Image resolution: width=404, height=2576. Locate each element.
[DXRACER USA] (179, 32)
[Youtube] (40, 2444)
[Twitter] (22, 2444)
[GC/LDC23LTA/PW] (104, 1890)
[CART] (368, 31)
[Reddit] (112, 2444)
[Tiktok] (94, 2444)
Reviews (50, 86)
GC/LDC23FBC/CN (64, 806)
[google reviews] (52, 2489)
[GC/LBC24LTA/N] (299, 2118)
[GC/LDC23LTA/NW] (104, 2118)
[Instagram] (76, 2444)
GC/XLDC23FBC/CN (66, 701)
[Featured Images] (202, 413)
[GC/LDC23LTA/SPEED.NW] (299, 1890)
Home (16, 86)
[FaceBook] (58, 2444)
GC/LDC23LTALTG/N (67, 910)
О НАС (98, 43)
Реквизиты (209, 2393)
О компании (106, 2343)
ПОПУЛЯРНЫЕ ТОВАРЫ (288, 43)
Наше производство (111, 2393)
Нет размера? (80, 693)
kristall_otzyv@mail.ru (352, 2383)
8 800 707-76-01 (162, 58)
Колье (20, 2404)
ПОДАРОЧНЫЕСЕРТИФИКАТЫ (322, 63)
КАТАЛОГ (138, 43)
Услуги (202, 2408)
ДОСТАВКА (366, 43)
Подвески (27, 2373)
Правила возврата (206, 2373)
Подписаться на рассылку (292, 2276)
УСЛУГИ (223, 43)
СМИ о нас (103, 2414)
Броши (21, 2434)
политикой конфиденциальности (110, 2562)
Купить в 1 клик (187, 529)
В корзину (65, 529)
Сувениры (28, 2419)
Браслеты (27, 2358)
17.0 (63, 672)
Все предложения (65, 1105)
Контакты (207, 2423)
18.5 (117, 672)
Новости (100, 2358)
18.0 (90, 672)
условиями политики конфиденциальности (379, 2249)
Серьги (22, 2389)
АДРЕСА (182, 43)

====================

◆ WHAT IS EXPECTED:
In the listing above, find every line with the word "конфиденциальности" and copy it.

◆ ANSWER FOR THIS EXERCISE:
политикой конфиденциальности (110, 2562)
условиями политики конфиденциальности (379, 2249)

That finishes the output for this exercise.